Saturday, June 21, 2014

Creativity Inc and Software Dev: Why We Iterate, Part 2: Evolve the Product

This is part 2 of my discussion on why using iterations are important to both Pixar making films and developers writing software. Part 1 covered the benefits of rapid feedback. In this post I'm going to focus on evolving the product. As a reminder, here are the quotes that inspired me for these 2 posts:
The plot would transform again and again over many months...
...we are true believers in the power of bracing, candid feedback and the iterative process—reworking, reworking, and reworking again...

(Excerpts From: Ed Catmull with Amy Wallace. Creativity, Inc., Chapter 3, P. 85, Chapter 5, P. 127.)

It should be obvious, but I think many people miss the point of iterations. They are used to iterate the product, whether it is a film or software. By iterate, I mean to evolve and improve the product. How often have we heard Pixarians like John Lasseter, Andrew Stanton or Lee Unkrich talk about how they are continuously "plussing" or improving the film. The same goes for writing software, and was made clearer to me when I read a blog post on the Simple Programmer website. As discussed in this article, the point of iterations are to gradually improve the product, not introduce and fully complete functionality. Developing a product with iterations is not meant to be a linear process. That would be like the filmmakers at Pixar saying "OK, in this iteration we are going to work on scene X - write the script, storyboard, animate and finish the scene." But that's not iterating, that's just doing many small waterfall cycles. It's about the evolution of the product, making it better with each iteration.

I'll discuss iterations more in future posts, but in the meantime here's a great article regarding iterating not just the product but project teams as well.

Monday, June 16, 2014

Creativity Inc and Software Dev: Why We Iterate, Part 1: Rapid Feedback

In this post of my continuing series on comparing the principles Pixar uses to create films to developing software, we again meet one of the key concepts in Agile development - the iteration.
The plot would transform again and again over many months...
...we are true believers in the power of bracing, candid feedback and the iterative process—reworking, reworking, and reworking again...

(Excerpts From: Ed Catmull with Amy Wallace. Creativity, Inc., Chapter 3, P. 85, Chapter 5, P. 127.)

I could talk a long time about iterations, but rather than one long and probably boring post, I will break it up into 2 shorter (but maybe still boring) posts. This first one will focus on the benefits of getting feedback early and often.

Pixar's process for developing films is very iterative. Their films don't get built in a linear "waterfall" fashion, going from writing to storyboarding to animating to lighting. Instead, it's an iterative, agile-like process (granted, their iterations are longer than the usual software sprint or iteration). Every few months, the filmmakers gather everyone at the company to view the film in its current state. Early on, the film is just in storyboard form with scratch voices and music. After eac screening, everyone is able to give notes - what's working, what's not, etc. As Ed says in the second quote above, candid and frequent feedback is critical to their process. The filmmakers take these notes and go back at it, re-working and re-boarding scenes, and slowly moving the film forward.

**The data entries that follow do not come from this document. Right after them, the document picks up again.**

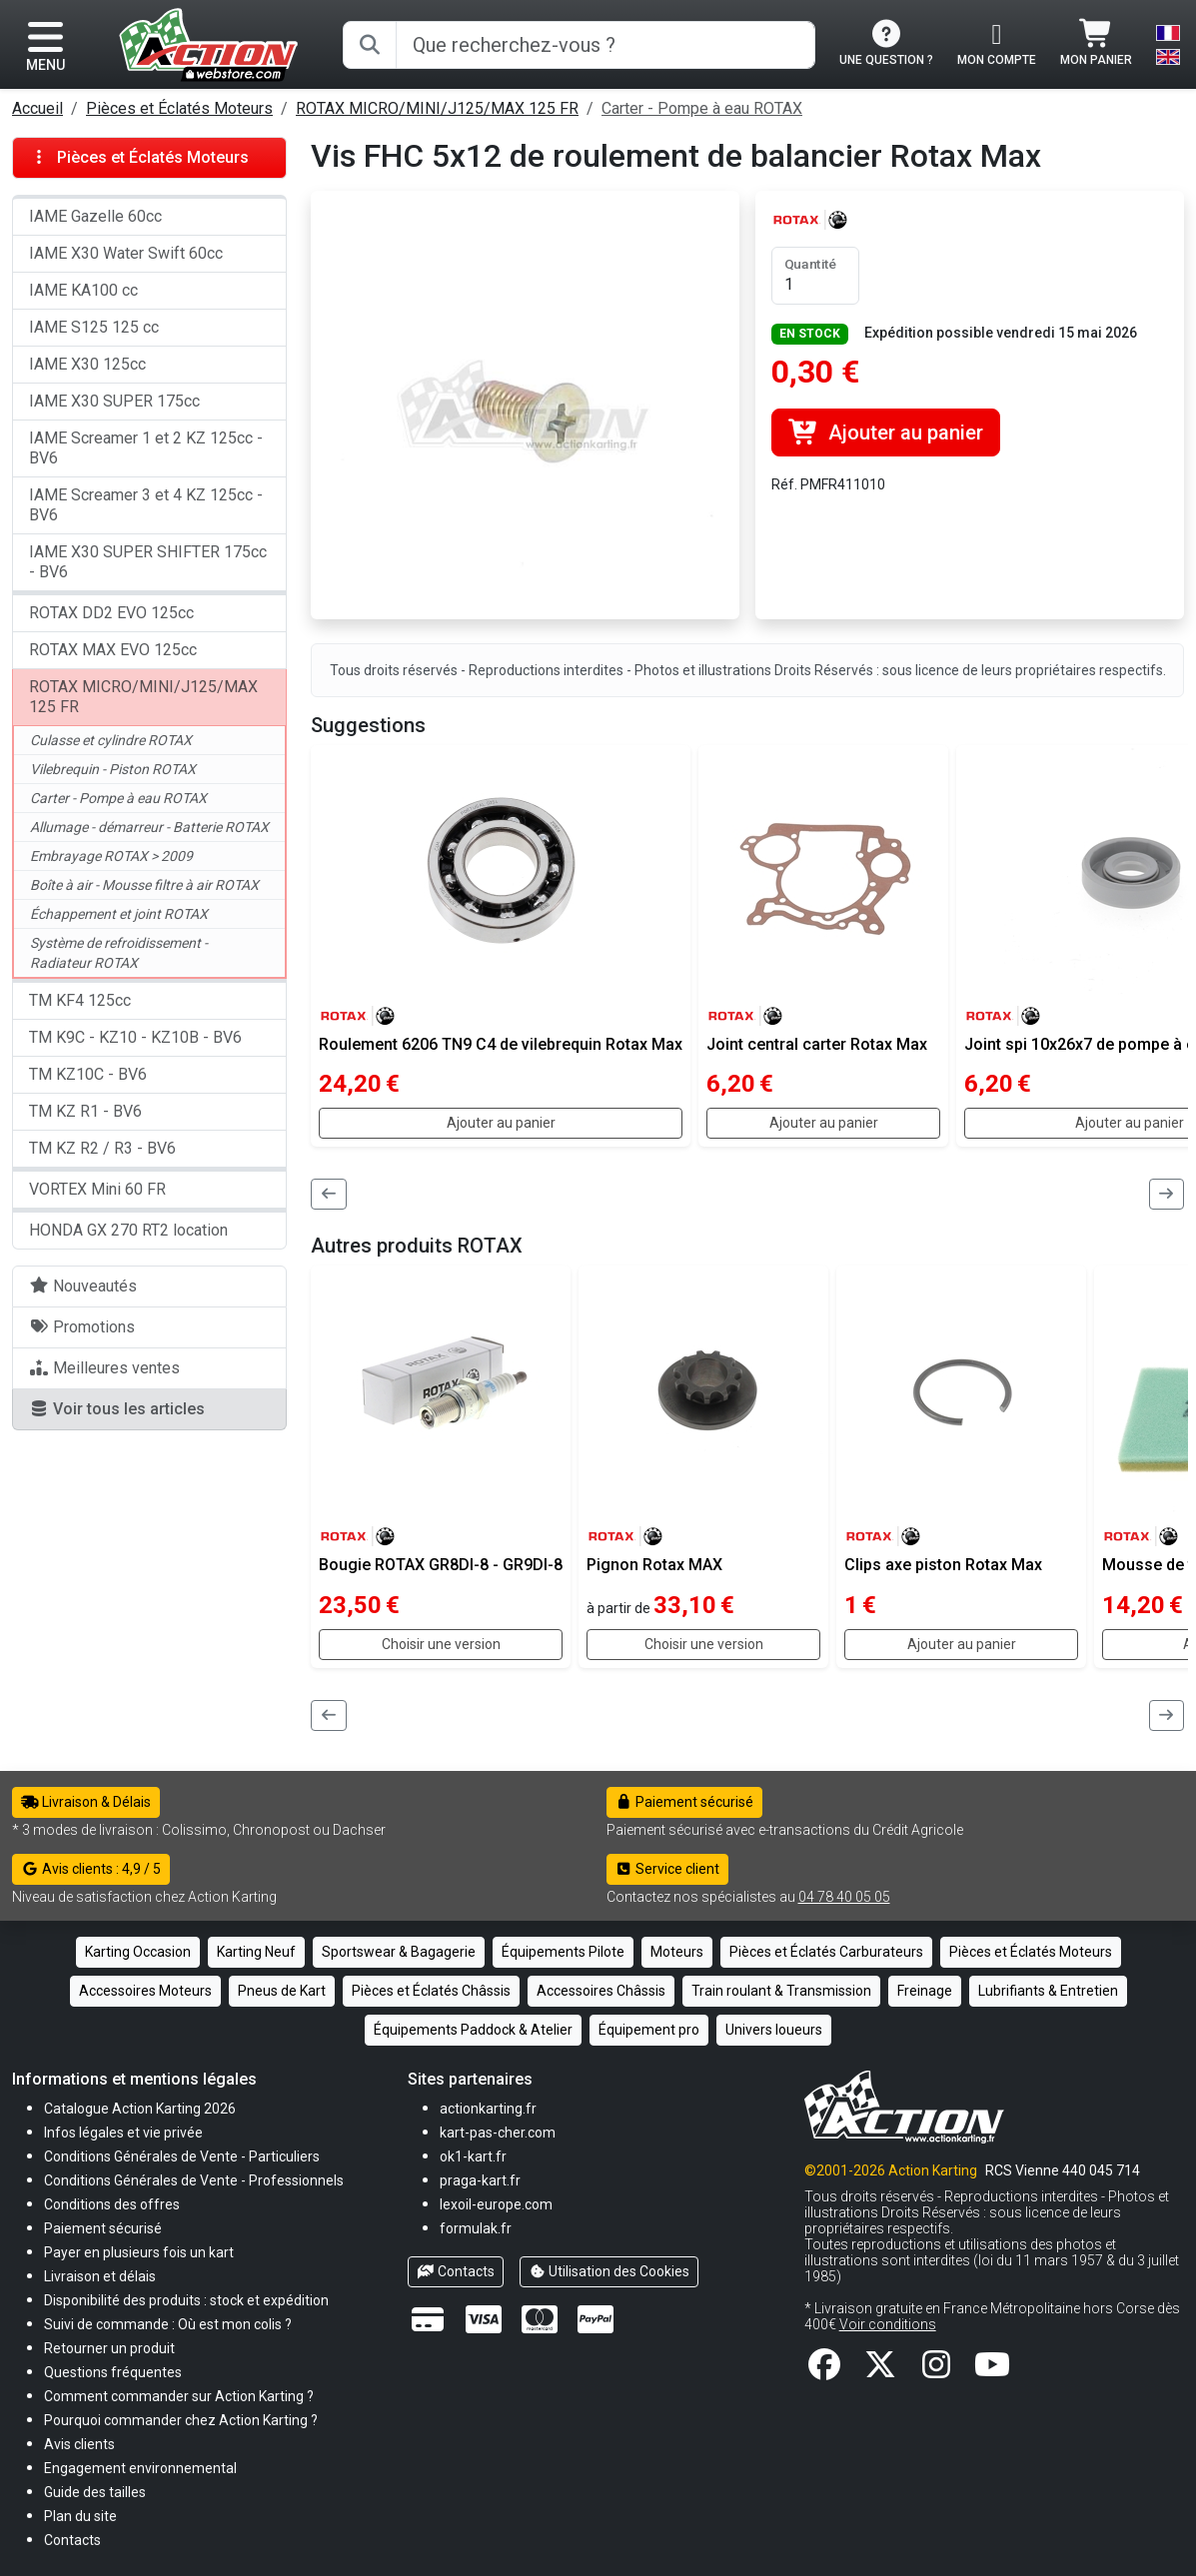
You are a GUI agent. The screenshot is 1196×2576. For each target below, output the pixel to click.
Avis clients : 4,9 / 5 (91, 1869)
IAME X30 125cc (87, 364)
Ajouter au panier (885, 432)
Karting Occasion (138, 1952)
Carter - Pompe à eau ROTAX (701, 108)
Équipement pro (648, 2030)
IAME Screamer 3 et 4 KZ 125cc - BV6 (146, 504)
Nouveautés (83, 1286)
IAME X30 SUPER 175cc (114, 401)
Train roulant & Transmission (781, 1991)
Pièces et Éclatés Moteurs (179, 108)
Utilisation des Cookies (609, 2271)
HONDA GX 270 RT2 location (128, 1230)
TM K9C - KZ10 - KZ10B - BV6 (135, 1037)
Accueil (37, 108)
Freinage (924, 1991)
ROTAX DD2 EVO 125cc (111, 612)
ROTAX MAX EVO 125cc (113, 649)
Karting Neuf (256, 1952)
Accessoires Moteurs (145, 1991)
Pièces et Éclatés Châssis (431, 1991)
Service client (667, 1869)
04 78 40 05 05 (844, 1897)
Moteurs (676, 1952)
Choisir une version (441, 1644)
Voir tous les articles (117, 1408)
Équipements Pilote (563, 1952)
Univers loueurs (773, 2030)
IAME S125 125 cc (94, 327)
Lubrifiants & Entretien (1048, 1991)
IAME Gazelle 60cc (95, 216)
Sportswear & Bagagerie (399, 1952)
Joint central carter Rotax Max (816, 1044)
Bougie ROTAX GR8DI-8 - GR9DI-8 (441, 1564)
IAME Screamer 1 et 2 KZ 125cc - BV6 (146, 448)
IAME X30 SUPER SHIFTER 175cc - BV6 (148, 561)
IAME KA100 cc (83, 290)
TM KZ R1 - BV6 (85, 1111)
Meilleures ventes (104, 1367)
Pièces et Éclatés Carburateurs (826, 1952)
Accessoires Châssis (601, 1991)
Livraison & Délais (86, 1802)
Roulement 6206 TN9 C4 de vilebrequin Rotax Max (500, 1044)
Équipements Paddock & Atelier (473, 2030)
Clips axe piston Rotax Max (943, 1564)
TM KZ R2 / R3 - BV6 (102, 1148)
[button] (95, 2491)
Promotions (82, 1326)
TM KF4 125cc (80, 1000)
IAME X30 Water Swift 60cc (126, 253)
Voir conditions (887, 2324)
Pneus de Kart (282, 1991)
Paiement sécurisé (684, 1802)
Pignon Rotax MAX (654, 1564)
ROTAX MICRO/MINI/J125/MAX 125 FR (437, 108)
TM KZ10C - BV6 (88, 1074)
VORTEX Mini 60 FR (97, 1189)
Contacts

This is also the Agile way of building software. Rather than the traditional method of first gathering all requirements, then developing the software, then testing and finally releasing software, the system is described in stories (as described in earlier posts), and development starts almost immediately. The business owner or users decide which stories are of highest priority and the developers will work on them in an iteration usually lasting 1-3 weeks. By the end of the iteration, the stories will have been developed, tested and often times ready to be deployed. This process then repeats itself until all the stories are complete.

Why is an iterative approach a better methodology for both movies and software? In both cases, we want to get feedback early, while there's still time to make adjustments with minimal rework. When developing software, by involving the users or business owners early on, they can see and react to what we as developers are translating their requirements into. We may not have understood the user's desires or requirements. In addition, it's difficult to envision what an application is going to look like without something concrete to examine and try out. With an iterative approach and early feedback we can adjust what we're building while we have time and with less rewriting. Finally, by having the business owners involved every step of the way, they are able to pick the most important stories to be worked on each iteration, or even add new stories not envisioned when the project began. This helps us deliver a system that will meet their needs and one that adapts to the changing dynamics of the business.

Compare this with a traditional waterfall project where the users aren't able to see the final product until the end. At that point it's usually too late to make significant changes. And changes that would have been small had they been caught early become hard to implement because now their impact may ripple through much more of the system. This can lead to sub-optimal, quick fixes and technical debt.

Part 2 of this discussion on iterations will cover another benefit of iterations, which is evolving the product.

Saturday, May 10, 2014

Creativity Inc and Software Dev: Story is King

In this post of my continuing series on how the principles Pixar uses to develop films can be applied to building software, I am focusing on two quotes (hey, a 2-for-1!):
For all the care you put into artistry, visual polish frequently doesn't matter if you are getting the story right.
The first principle was "Story is King."
(Excerpt From: Ed Catmull with Amy Wallace. Creativity, Inc., Chapter 2, P. 61, Chapter 4, P. 98.)

We've all heard John Lasseter and other Pixarians state "Story is King." A story at Pixar doesn't get green-lit until the plot is solid, containing the right amount of humor and emotion. Yes, the marketability of the film matters, but it is secondary to getting the story right. How many strands of Sulley's fur that were rendered or how realistic the lighting and reflections are in a scene won't matter if the story doesn't leave an impact.

After Toy Story was released, I was surprised when pundits and other movie studios started to proclaim that traditional 2D animated films were dead and that the future was CGI. So, because Toy Story was a hit and was computer generated, then to make an animated hit it was necessary to do it with CGI???? Wasn't it obvious that Toy Story and Pixar's other films have been successful because of the story?

In the same way, software can (and should) also tell a "story". The story for software is solving the needs of the users. As developers we need to work on that story, simplify it and build our software so the story makes sense for our users. How many websites or other apps have you used where it's obvious usability was not a critical element? I wonder how many developers and business owners use the applications they build?

I often think it's easy for developers, including myself, to get caught up in the latest technologies and wanting to use it in our projects. But we need to keep our focus on the story. Do these new technologies improve the usability or stability? Returning to the first quote above and flipping it, we can build the most stunning looking website with the latest toolkits, but if users find it hard to navigate our system, or if it's unreliable or slow, it won't matter.

We also need to consider the impact on maintenance and reliability of the technologies we are using. As a consultant, I'm usually only with my client for a short period of time. If I bring in technologies that the rest of the staff isn't familiar with, what will happen to the maintainability of the system after I'm gone? As a specific case, I'm building a system for my current client with Grails 2.3. The client has a number of applications at 2.1.5 but has just started using 2.3. I began with 2.3.5 but ran into some issues. We've been unsure of the exact cause of the issues (mostly dealing with continuous integration and deploying to Tomcat) so I upgraded to 2.3.7. Things have settled down but we're still struggling with a couple of issues. We've had a number of discussions, and given the client's expertise with Grails they are comfortable staying with 2.3.7, but it's important to keep the suitability of our tools and frameworks for a production environment in mind when determining which tools to utilize.